→ **To do**: Go through the lines below and retype each one exactly.

→ **Records supplied**:
↓↓↓

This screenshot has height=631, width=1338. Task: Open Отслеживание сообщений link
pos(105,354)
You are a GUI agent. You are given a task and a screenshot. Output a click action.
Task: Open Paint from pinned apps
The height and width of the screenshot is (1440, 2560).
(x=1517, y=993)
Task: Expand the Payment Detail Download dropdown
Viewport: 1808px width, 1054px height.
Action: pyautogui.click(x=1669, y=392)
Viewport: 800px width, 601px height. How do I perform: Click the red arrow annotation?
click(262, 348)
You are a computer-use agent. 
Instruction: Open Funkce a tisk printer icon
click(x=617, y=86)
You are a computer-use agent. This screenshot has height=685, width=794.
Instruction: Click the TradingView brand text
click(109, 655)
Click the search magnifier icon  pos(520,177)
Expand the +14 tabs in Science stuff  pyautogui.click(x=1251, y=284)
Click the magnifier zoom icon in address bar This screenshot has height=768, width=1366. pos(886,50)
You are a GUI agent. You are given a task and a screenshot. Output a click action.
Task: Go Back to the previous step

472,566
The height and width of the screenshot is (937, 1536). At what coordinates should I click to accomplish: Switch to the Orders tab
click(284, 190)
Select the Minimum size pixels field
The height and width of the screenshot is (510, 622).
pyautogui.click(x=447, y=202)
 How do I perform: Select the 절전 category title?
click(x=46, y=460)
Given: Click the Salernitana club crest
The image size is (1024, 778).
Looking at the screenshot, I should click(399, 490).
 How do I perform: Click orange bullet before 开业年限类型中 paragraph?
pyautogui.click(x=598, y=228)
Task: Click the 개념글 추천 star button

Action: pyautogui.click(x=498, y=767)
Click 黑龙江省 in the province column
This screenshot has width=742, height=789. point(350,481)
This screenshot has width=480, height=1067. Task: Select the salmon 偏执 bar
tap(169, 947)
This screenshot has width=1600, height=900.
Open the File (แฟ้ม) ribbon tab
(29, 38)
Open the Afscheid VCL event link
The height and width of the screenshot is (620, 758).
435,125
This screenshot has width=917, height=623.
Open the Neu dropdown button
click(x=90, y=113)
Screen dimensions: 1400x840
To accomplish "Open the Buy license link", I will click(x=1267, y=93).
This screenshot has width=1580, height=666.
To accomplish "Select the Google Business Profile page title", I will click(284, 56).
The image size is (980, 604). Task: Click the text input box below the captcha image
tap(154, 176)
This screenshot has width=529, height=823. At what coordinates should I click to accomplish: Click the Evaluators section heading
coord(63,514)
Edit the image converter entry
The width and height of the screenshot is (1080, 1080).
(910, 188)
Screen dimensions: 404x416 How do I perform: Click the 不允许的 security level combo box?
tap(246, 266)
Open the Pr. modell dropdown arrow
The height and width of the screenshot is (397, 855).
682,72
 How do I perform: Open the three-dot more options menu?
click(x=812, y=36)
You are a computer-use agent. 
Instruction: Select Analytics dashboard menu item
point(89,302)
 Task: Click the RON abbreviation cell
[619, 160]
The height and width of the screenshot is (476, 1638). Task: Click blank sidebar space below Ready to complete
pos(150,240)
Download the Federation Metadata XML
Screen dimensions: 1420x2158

↑↑↑

→ **Response**:
This screenshot has height=631, width=1338. Task: Open Отслеживание сообщений link
pos(105,354)
You are a GUI agent. You are given a task and a screenshot. Output a click action.
Task: Open Paint from pinned apps
The height and width of the screenshot is (1440, 2560).
(x=1517, y=993)
Task: Expand the Payment Detail Download dropdown
Viewport: 1808px width, 1054px height.
Action: pyautogui.click(x=1669, y=392)
Viewport: 800px width, 601px height. How do I perform: Click the red arrow annotation?
click(262, 348)
You are a computer-use agent. 
Instruction: Open Funkce a tisk printer icon
click(x=617, y=86)
You are a computer-use agent. This screenshot has height=685, width=794.
Instruction: Click the TradingView brand text
click(109, 655)
Click the search magnifier icon  pos(520,177)
Expand the +14 tabs in Science stuff  pyautogui.click(x=1251, y=284)
Click the magnifier zoom icon in address bar This screenshot has height=768, width=1366. pos(886,50)
You are a GUI agent. You are given a task and a screenshot. Output a click action.
Task: Go Back to the previous step

472,566
The height and width of the screenshot is (937, 1536). At what coordinates should I click to accomplish: Switch to the Orders tab
click(284, 190)
Select the Minimum size pixels field
The height and width of the screenshot is (510, 622).
pyautogui.click(x=447, y=202)
 How do I perform: Select the 절전 category title?
click(x=46, y=460)
Given: Click the Salernitana club crest
The image size is (1024, 778).
Looking at the screenshot, I should click(399, 490).
 How do I perform: Click orange bullet before 开业年限类型中 paragraph?
pyautogui.click(x=598, y=228)
Task: Click the 개념글 추천 star button

Action: pyautogui.click(x=498, y=767)
Click 黑龙江省 in the province column
This screenshot has width=742, height=789. point(350,481)
This screenshot has width=480, height=1067. Task: Select the salmon 偏执 bar
tap(169, 947)
This screenshot has width=1600, height=900.
Open the File (แฟ้ม) ribbon tab
(29, 38)
Open the Afscheid VCL event link
The height and width of the screenshot is (620, 758).
435,125
This screenshot has width=917, height=623.
Open the Neu dropdown button
click(x=90, y=113)
Screen dimensions: 1400x840
To accomplish "Open the Buy license link", I will click(x=1267, y=93).
This screenshot has width=1580, height=666.
To accomplish "Select the Google Business Profile page title", I will click(284, 56).
The image size is (980, 604). Task: Click the text input box below the captcha image
tap(154, 176)
This screenshot has width=529, height=823. At what coordinates should I click to accomplish: Click the Evaluators section heading
coord(63,514)
Edit the image converter entry
The width and height of the screenshot is (1080, 1080).
(910, 188)
Screen dimensions: 404x416 How do I perform: Click the 不允许的 security level combo box?
tap(246, 266)
Open the Pr. modell dropdown arrow
The height and width of the screenshot is (397, 855).
682,72
 How do I perform: Open the three-dot more options menu?
click(x=812, y=36)
You are a computer-use agent. 
Instruction: Select Analytics dashboard menu item
point(89,302)
 Task: Click the RON abbreviation cell
[619, 160]
The height and width of the screenshot is (476, 1638). Task: Click blank sidebar space below Ready to complete
pos(150,240)
Download the Federation Metadata XML
Screen dimensions: 1420x2158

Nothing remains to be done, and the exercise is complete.